Pixel coordinate grounding data

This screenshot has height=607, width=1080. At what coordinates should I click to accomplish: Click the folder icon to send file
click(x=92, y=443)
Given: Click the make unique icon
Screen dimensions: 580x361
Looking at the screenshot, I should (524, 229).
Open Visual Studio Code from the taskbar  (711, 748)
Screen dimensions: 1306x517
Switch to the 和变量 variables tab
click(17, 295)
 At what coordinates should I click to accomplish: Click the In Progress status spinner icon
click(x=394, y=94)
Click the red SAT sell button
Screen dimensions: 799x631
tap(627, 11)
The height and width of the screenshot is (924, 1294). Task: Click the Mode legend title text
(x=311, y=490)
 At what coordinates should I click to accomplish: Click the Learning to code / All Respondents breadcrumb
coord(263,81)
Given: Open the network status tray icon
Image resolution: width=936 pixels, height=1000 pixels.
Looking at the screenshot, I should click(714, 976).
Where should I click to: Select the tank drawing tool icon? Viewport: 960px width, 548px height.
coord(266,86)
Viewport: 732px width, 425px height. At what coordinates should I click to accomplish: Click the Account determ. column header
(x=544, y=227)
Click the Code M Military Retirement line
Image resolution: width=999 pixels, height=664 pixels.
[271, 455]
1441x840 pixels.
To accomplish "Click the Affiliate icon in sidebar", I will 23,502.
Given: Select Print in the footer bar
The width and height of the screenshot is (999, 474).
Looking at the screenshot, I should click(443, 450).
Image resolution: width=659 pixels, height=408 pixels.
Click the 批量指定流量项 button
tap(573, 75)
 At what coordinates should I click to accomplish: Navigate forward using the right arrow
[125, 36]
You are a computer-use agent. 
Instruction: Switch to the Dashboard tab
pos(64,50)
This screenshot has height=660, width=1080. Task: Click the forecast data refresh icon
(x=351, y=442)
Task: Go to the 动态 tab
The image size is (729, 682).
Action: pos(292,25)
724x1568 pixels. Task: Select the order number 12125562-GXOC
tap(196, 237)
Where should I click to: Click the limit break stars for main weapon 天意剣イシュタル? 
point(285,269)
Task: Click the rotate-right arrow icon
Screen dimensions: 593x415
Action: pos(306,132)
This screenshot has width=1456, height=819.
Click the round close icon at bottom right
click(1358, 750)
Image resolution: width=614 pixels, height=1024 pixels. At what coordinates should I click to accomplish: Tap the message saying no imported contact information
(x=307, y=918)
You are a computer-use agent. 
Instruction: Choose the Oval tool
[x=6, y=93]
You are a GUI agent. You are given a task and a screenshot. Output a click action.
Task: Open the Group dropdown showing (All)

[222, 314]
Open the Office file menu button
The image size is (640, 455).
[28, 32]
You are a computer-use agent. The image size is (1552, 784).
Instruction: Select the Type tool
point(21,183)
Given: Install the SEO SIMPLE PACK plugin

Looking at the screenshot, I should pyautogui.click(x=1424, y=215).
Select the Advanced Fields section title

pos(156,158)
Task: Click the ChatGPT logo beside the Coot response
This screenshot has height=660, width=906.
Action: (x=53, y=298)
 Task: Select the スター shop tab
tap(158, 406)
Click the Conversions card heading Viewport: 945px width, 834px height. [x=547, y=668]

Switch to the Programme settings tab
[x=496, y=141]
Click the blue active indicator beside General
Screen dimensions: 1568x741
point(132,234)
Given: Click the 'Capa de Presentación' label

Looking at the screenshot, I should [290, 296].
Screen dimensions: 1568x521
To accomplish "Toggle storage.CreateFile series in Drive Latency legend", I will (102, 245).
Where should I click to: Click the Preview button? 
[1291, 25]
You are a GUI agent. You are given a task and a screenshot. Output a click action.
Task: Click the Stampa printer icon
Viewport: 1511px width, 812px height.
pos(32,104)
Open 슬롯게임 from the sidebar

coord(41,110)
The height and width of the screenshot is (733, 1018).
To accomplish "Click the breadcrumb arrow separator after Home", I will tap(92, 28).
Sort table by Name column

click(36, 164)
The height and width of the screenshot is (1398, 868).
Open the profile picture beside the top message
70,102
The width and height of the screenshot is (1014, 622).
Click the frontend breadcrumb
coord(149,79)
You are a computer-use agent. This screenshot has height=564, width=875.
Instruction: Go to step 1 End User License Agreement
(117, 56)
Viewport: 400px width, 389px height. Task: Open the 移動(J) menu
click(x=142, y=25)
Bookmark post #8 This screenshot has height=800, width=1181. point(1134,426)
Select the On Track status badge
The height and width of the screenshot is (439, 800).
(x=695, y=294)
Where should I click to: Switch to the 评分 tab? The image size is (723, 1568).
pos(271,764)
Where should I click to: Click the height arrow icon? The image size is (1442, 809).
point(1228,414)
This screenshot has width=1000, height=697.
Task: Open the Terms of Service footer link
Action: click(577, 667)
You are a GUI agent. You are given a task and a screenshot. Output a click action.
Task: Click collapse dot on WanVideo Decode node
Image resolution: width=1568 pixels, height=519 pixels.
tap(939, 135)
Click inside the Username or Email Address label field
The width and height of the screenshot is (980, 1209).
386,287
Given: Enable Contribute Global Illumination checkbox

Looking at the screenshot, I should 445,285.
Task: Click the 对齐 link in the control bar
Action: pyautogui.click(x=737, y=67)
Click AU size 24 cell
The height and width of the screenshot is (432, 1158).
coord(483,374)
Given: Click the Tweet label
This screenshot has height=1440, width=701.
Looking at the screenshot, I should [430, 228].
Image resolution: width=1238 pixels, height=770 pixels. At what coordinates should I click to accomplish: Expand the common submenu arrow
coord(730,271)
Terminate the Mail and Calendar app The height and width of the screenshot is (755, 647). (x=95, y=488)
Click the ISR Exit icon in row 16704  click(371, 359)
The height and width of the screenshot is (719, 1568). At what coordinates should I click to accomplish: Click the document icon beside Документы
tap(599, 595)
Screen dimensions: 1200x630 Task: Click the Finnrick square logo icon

ABOUT THIS EXERCISE
The records above are to be duplicated in full and exactly.

WRITTEN ANSWER
This screenshot has height=607, width=1080. At what coordinates should I click to accomplish: Click the folder icon to send file
click(x=92, y=443)
Given: Click the make unique icon
Screen dimensions: 580x361
Looking at the screenshot, I should (524, 229).
Open Visual Studio Code from the taskbar  (711, 748)
Screen dimensions: 1306x517
Switch to the 和变量 variables tab
click(17, 295)
 At what coordinates should I click to accomplish: Click the In Progress status spinner icon
click(x=394, y=94)
Click the red SAT sell button
Screen dimensions: 799x631
tap(627, 11)
The height and width of the screenshot is (924, 1294). Task: Click the Mode legend title text
(x=311, y=490)
 At what coordinates should I click to accomplish: Click the Learning to code / All Respondents breadcrumb
coord(263,81)
Given: Open the network status tray icon
Image resolution: width=936 pixels, height=1000 pixels.
Looking at the screenshot, I should click(714, 976).
Where should I click to: Select the tank drawing tool icon? Viewport: 960px width, 548px height.
coord(266,86)
Viewport: 732px width, 425px height. At what coordinates should I click to accomplish: Click the Account determ. column header
(x=544, y=227)
Click the Code M Military Retirement line
Image resolution: width=999 pixels, height=664 pixels.
[271, 455]
1441x840 pixels.
To accomplish "Click the Affiliate icon in sidebar", I will 23,502.
Given: Select Print in the footer bar
The width and height of the screenshot is (999, 474).
Looking at the screenshot, I should click(443, 450).
Image resolution: width=659 pixels, height=408 pixels.
Click the 批量指定流量项 button
tap(573, 75)
 At what coordinates should I click to accomplish: Navigate forward using the right arrow
[125, 36]
You are a computer-use agent. 
Instruction: Switch to the Dashboard tab
pos(64,50)
This screenshot has height=660, width=1080. Task: Click the forecast data refresh icon
(x=351, y=442)
Task: Go to the 动态 tab
The image size is (729, 682).
Action: pos(292,25)
724x1568 pixels. Task: Select the order number 12125562-GXOC
tap(196, 237)
Where should I click to: Click the limit break stars for main weapon 天意剣イシュタル? 
point(285,269)
Task: Click the rotate-right arrow icon
Screen dimensions: 593x415
Action: pos(306,132)
This screenshot has width=1456, height=819.
Click the round close icon at bottom right
click(1358, 750)
Image resolution: width=614 pixels, height=1024 pixels. At what coordinates should I click to accomplish: Tap the message saying no imported contact information
(x=307, y=918)
You are a computer-use agent. 
Instruction: Choose the Oval tool
[x=6, y=93]
You are a GUI agent. You are given a task and a screenshot. Output a click action.
Task: Open the Group dropdown showing (All)

[222, 314]
Open the Office file menu button
The image size is (640, 455).
[28, 32]
You are a computer-use agent. The image size is (1552, 784).
Instruction: Select the Type tool
point(21,183)
Given: Install the SEO SIMPLE PACK plugin

Looking at the screenshot, I should pyautogui.click(x=1424, y=215).
Select the Advanced Fields section title

pos(156,158)
Task: Click the ChatGPT logo beside the Coot response
This screenshot has height=660, width=906.
Action: (x=53, y=298)
 Task: Select the スター shop tab
tap(158, 406)
Click the Conversions card heading Viewport: 945px width, 834px height. [x=547, y=668]

Switch to the Programme settings tab
[x=496, y=141]
Click the blue active indicator beside General
Screen dimensions: 1568x741
point(132,234)
Given: Click the 'Capa de Presentación' label

Looking at the screenshot, I should [290, 296].
Screen dimensions: 1568x521
To accomplish "Toggle storage.CreateFile series in Drive Latency legend", I will (102, 245).
Where should I click to: Click the Preview button? 
[1291, 25]
You are a GUI agent. You are given a task and a screenshot. Output a click action.
Task: Click the Stampa printer icon
Viewport: 1511px width, 812px height.
pos(32,104)
Open 슬롯게임 from the sidebar

coord(41,110)
The height and width of the screenshot is (733, 1018).
To accomplish "Click the breadcrumb arrow separator after Home", I will tap(92, 28).
Sort table by Name column

click(36, 164)
The height and width of the screenshot is (1398, 868).
Open the profile picture beside the top message
70,102
The width and height of the screenshot is (1014, 622).
Click the frontend breadcrumb
coord(149,79)
You are a computer-use agent. This screenshot has height=564, width=875.
Instruction: Go to step 1 End User License Agreement
(117, 56)
Viewport: 400px width, 389px height. Task: Open the 移動(J) menu
click(x=142, y=25)
Bookmark post #8 This screenshot has height=800, width=1181. point(1134,426)
Select the On Track status badge
The height and width of the screenshot is (439, 800).
(x=695, y=294)
Where should I click to: Switch to the 评分 tab? The image size is (723, 1568).
pos(271,764)
Where should I click to: Click the height arrow icon? The image size is (1442, 809).
point(1228,414)
This screenshot has width=1000, height=697.
Task: Open the Terms of Service footer link
Action: click(577, 667)
You are a GUI agent. You are given a task and a screenshot. Output a click action.
Task: Click collapse dot on WanVideo Decode node
Image resolution: width=1568 pixels, height=519 pixels.
tap(939, 135)
Click inside the Username or Email Address label field
The width and height of the screenshot is (980, 1209).
386,287
Given: Enable Contribute Global Illumination checkbox

Looking at the screenshot, I should 445,285.
Task: Click the 对齐 link in the control bar
Action: pyautogui.click(x=737, y=67)
Click AU size 24 cell
The height and width of the screenshot is (432, 1158).
coord(483,374)
Given: Click the Tweet label
This screenshot has height=1440, width=701.
Looking at the screenshot, I should [430, 228].
Image resolution: width=1238 pixels, height=770 pixels. At what coordinates should I click to accomplish: Expand the common submenu arrow
coord(730,271)
Terminate the Mail and Calendar app The height and width of the screenshot is (755, 647). (x=95, y=488)
Click the ISR Exit icon in row 16704  click(371, 359)
The height and width of the screenshot is (719, 1568). At what coordinates should I click to accomplish: Click the document icon beside Документы
tap(599, 595)
Screen dimensions: 1200x630 Task: Click the Finnrick square logo icon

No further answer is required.